When the concert was finished, they made their way through the crowd to their car. Jenny asked Mike where he was staying, and he told her that he still owned his old flat, inviting them in for a nightcap. He felt self-conscious about them dropping him off at his Porsche, reluctant to show that he was driving such an expensive vehicle. James pulled up next to the Porsche, with both girls offering to accompany Mike to his flat. Kelly was out first and stepped into the passenger seat.

On the way he saw her smiling, and she told him she had always dreamed of driving a Porsche one day. Mike immediately stopped the vehicle, got out and wordlessly pointed to the driver's seat. The exquisite woman walked around and sat behind the wheel without hesitation. Mike helped her adjust the seat, and moments later Kelly was driving. He looked at her from the side; she was concentrating he thought of her as a small, glittering diamond. As he directed her into the building's parking, her face said it all; her eyes large and sparkling Kelly thanked Mike for letting him drive his beautiful car.

They sat down, and Mike fixed them drinks. Jenny opened the sliding door to the balcony and looked out over the lights of Cape Town. Mike handed her a glass of wine and asked if she liked the view.
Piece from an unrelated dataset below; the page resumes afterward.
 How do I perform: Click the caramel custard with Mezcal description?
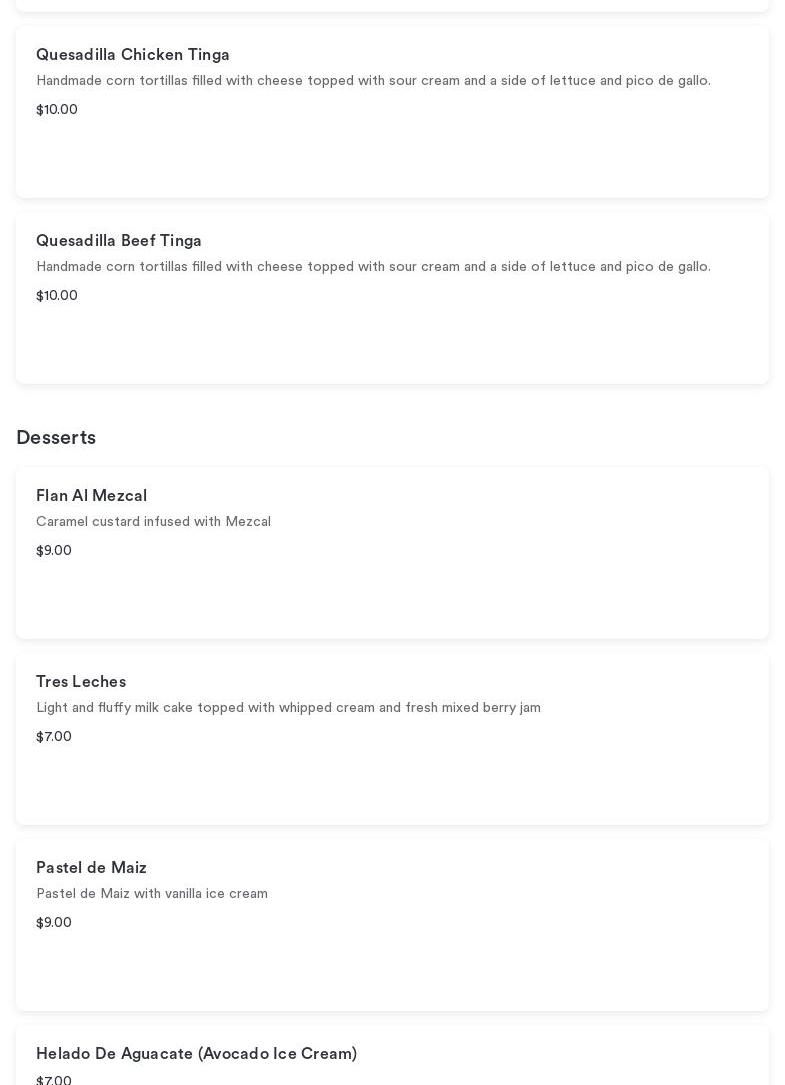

'I love this flat,' she said. 'It's huge compared to mine. I live in a one-bedroom dump getting used to living small through my varsity years. My little flat has one big advantage, I can walk to the university it saves lots of time. The owner Judge Boucher has been good to me. He's an older man, a widower, and made me coffee when I studied late. Collin Boucher treats me like a daughter and asks me to accompany him to the movies once a month. He treats me to a meal afterwards and we talk about art and music. He's an ex-judge and very bright.'

Mike said she was lucky to find such a place and landlord. They joined the others inside, hearing Kelly telling James how awesome driving the Porsche was. Mike could see that everyone was getting tired and made coffee. They soon parted, with James dropping the women off, saying they must get together again soon.

He washed up and packed the glasses away. As he shook the cushions on the settee back into shape he noticed a woman's purse. He opened it to find out who owned it and saw from the cards that it was Kelly's. He searched through the side pockets, trying to find a contact number, seeing she bought food at Woolworth and purchased new clothes a few days earlier.

Behind the cards, he saw a small photograph of Kelly and a man, both smiling, younger, with the sea in the background; they looked happy. He spotted a mobile number on an invoice and dialled it, connecting after a few rings. He told Kelly he had found her wallet and would return it in the morning. She said she needed it early and would come to fetch it. He offered to bring it to her, which she refused, asking him to please wait, she would be over in fifteen minutes.

He took a quick shower and dressed in shorts and T-shirt. It was getting late. He opened the door, letting Kelly in when she pressed the bell. She had changed clothes, wearing a tight top, loose pants and heeled sandals. She looked like a miniature model, but with real curves and valleys. She had obviously showered and smelled delicious. Mike told her he had to go through the wallet to find her number.